- _RECORDS SUPPLIED_
Segment Open
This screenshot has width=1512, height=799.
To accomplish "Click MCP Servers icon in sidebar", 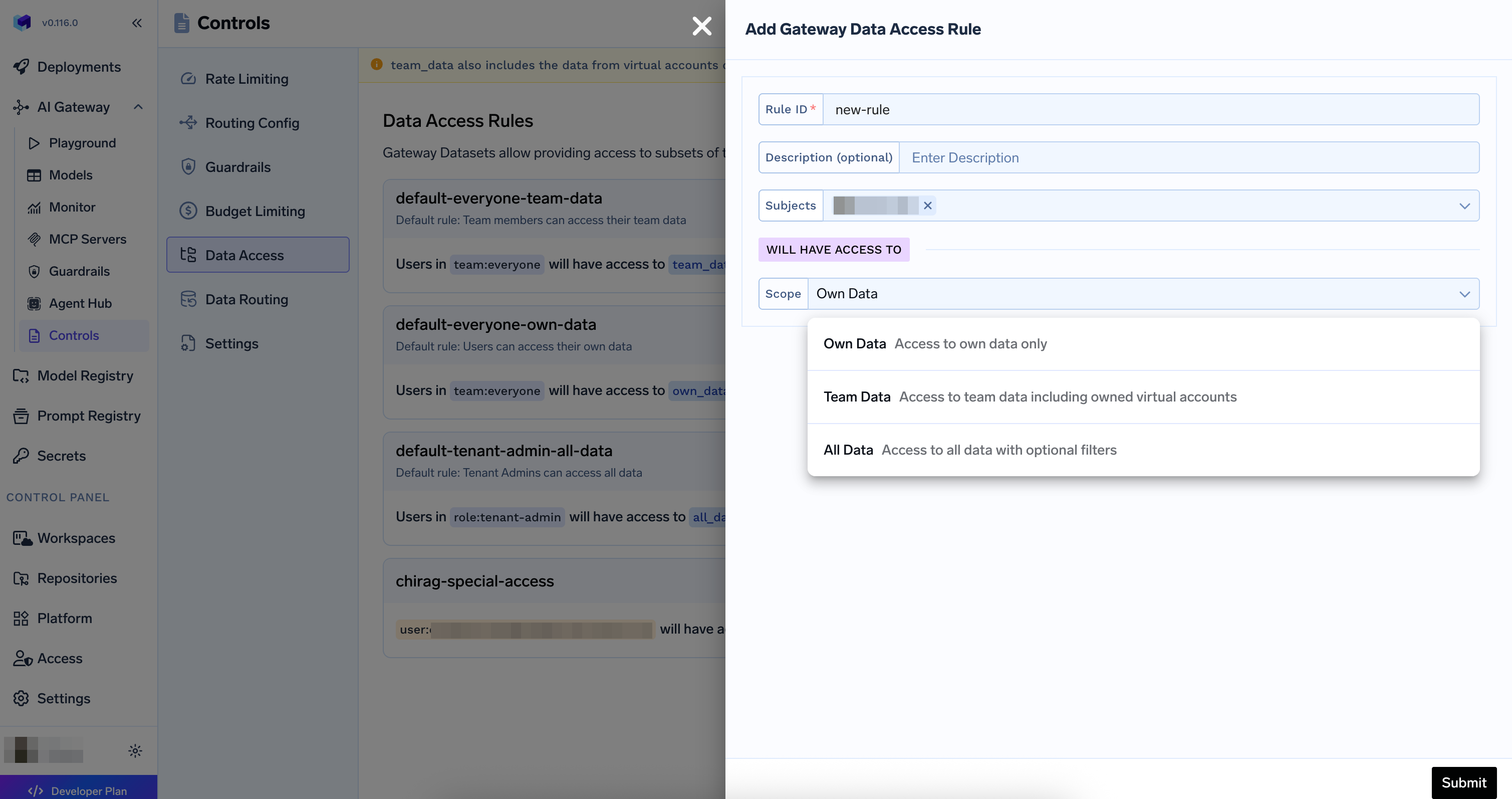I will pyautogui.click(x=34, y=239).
Segment Closed
Segment Open
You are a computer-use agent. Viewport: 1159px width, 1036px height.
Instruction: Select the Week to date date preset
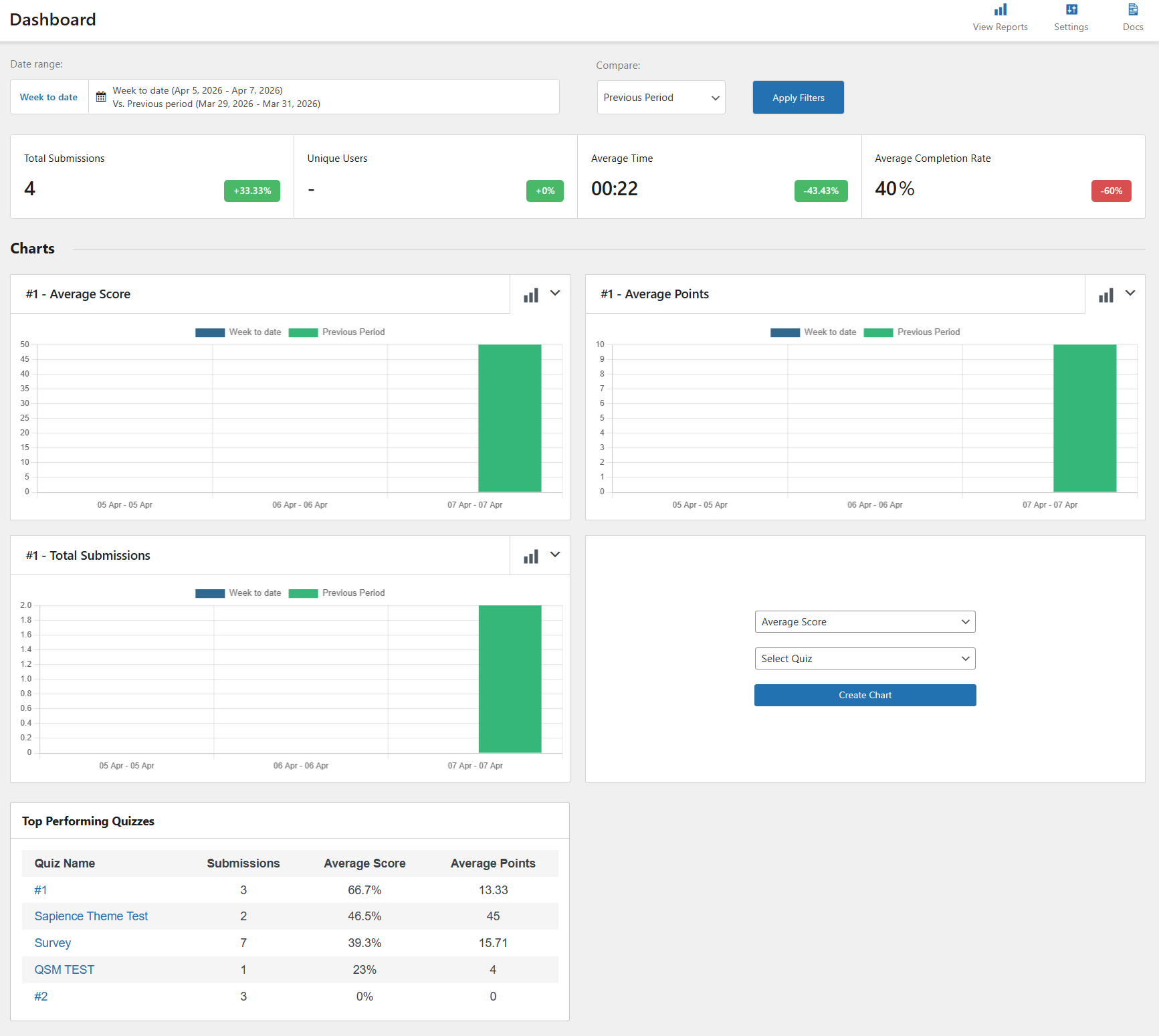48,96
Segment Closed
- _DESCRIPTION OF THE TASK_
The lines above that hold "height" are the result; show every one of them.

- _ANSWER BOX_
This screenshot has width=1512, height=799.
You are a computer-use agent. Viewport: 1159px width, 1036px height.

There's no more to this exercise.